▶ _Prompt_
Rewrite everything from the line containing "This screenshot has height=559, width=515." down to the end of the records, requests included, and add 73 to every coordinate in the answers. Leave the pictures out of your answer.
[BEGIN Data extract]
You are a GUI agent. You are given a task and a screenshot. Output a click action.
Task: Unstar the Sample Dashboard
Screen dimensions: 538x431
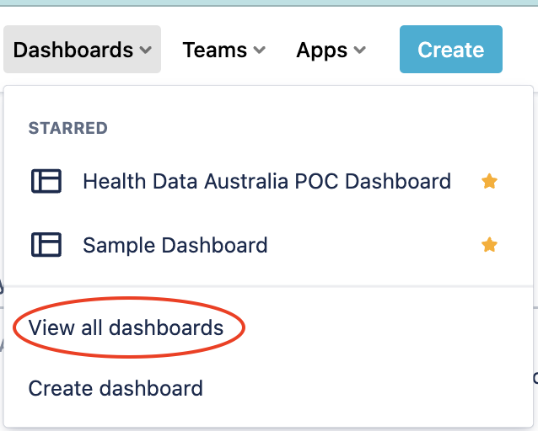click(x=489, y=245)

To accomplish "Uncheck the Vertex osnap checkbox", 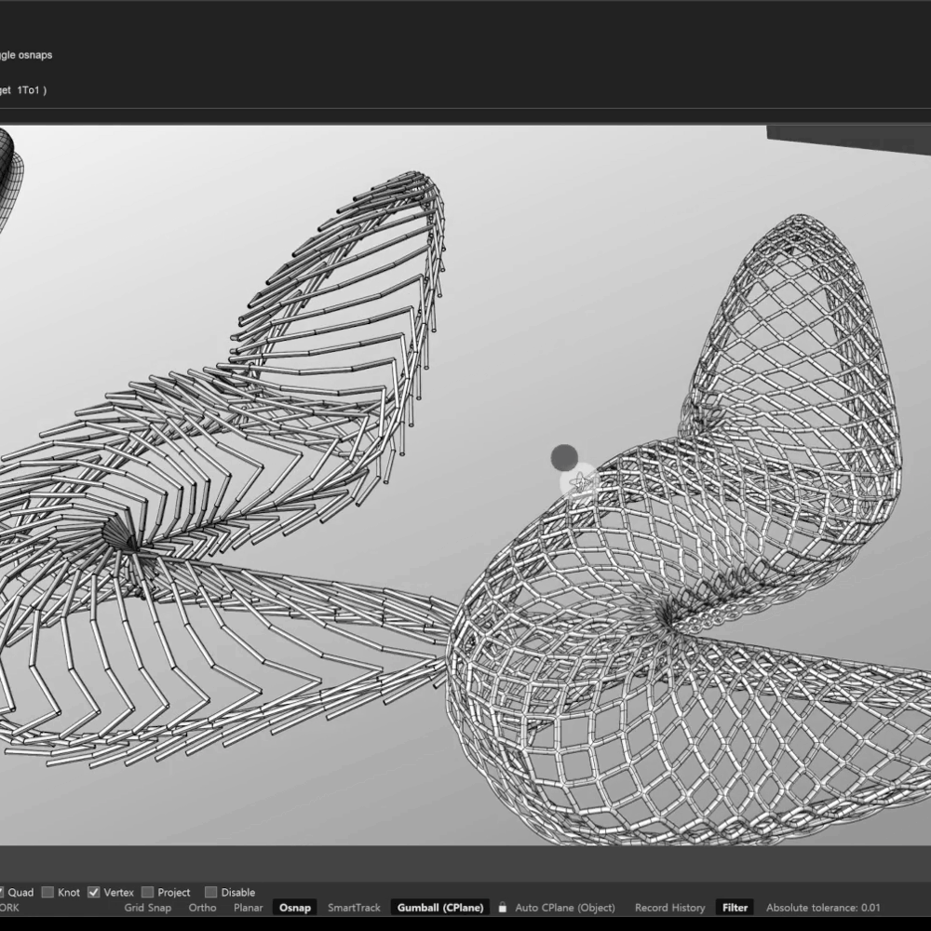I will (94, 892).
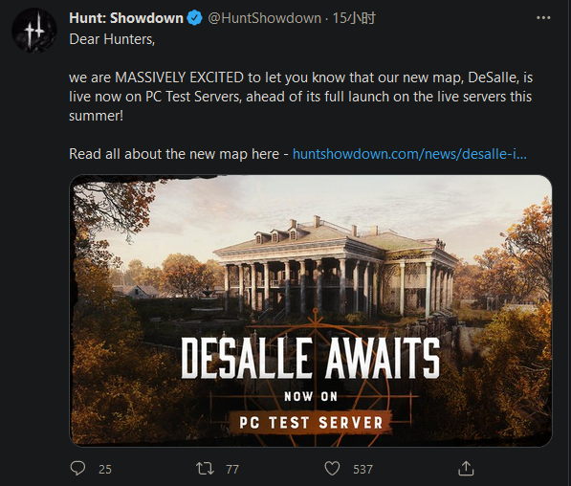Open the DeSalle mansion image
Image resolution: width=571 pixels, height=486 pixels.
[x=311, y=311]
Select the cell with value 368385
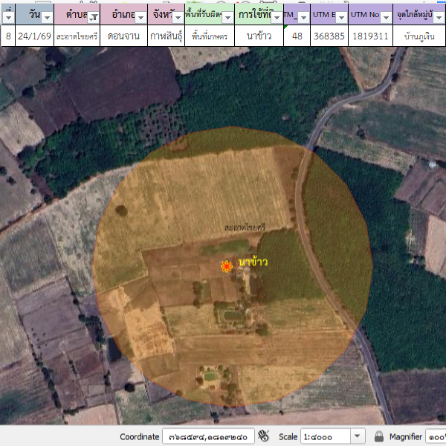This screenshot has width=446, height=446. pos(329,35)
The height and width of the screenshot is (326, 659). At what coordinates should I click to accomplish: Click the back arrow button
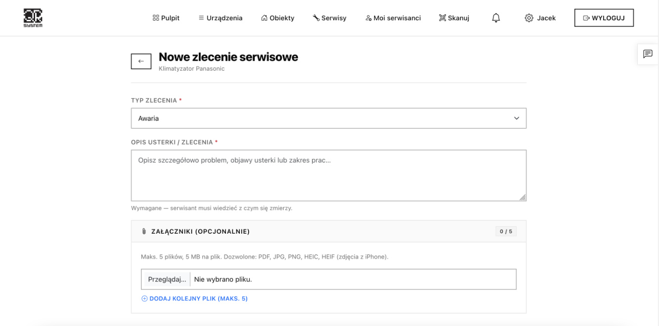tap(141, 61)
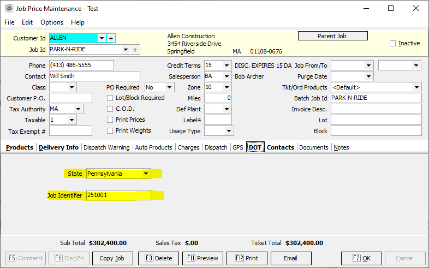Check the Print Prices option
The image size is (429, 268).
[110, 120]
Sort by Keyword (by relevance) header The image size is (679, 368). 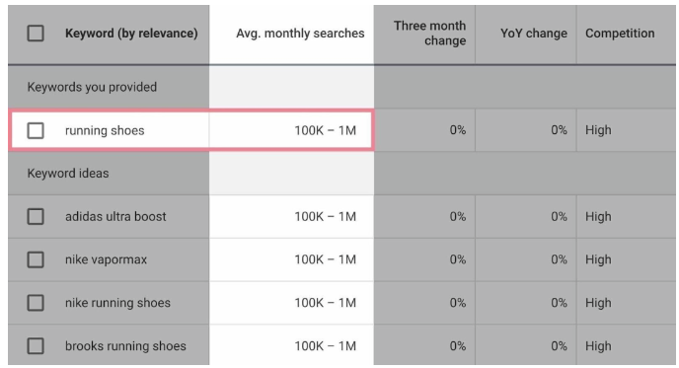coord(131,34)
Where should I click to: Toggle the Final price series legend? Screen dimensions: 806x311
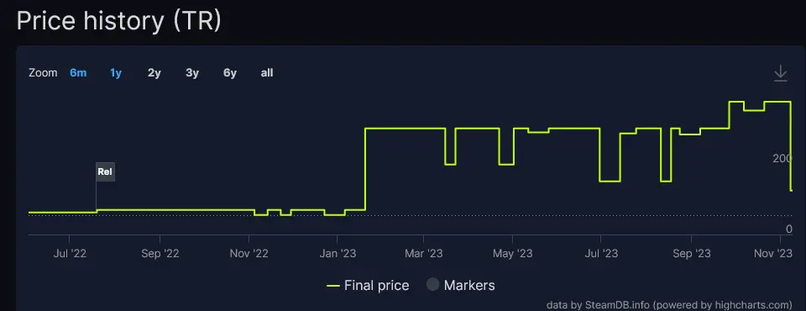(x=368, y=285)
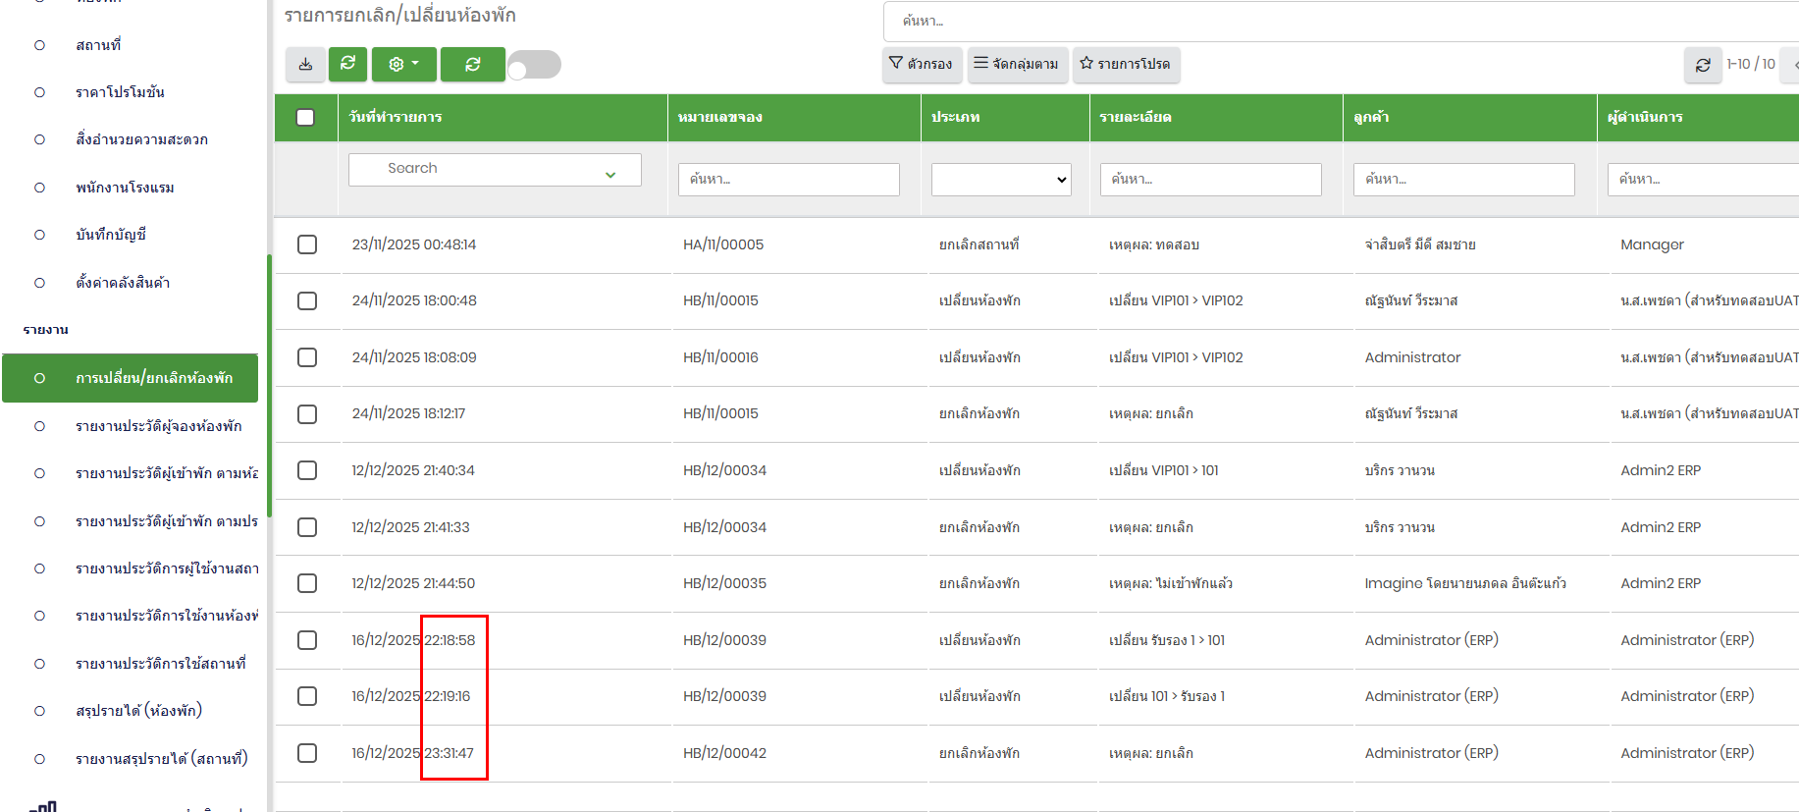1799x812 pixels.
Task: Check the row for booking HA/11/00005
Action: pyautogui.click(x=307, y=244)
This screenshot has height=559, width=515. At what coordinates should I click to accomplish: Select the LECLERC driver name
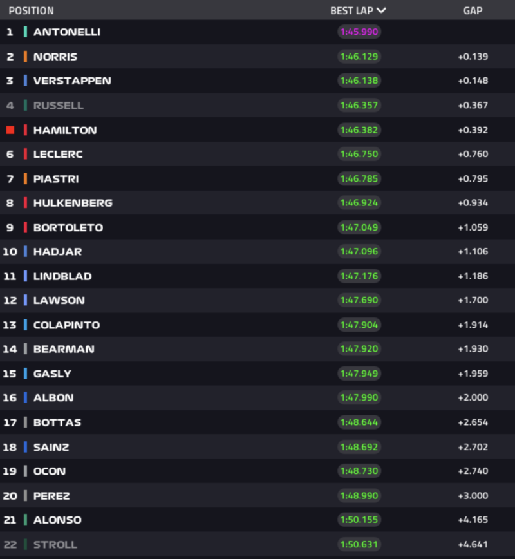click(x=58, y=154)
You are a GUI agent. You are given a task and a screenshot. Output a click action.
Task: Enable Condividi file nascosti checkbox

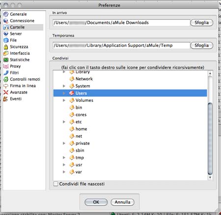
[END Data extract]
▶ _Result for this task_
This screenshot has height=559, width=515. At what coordinates should I click to accomplish: Select the LECLERC driver name
click(x=131, y=227)
You are a GUI agent. You are given a task and a screenshot. Output a click action.
Task: Enable Condividi file nascosti checkbox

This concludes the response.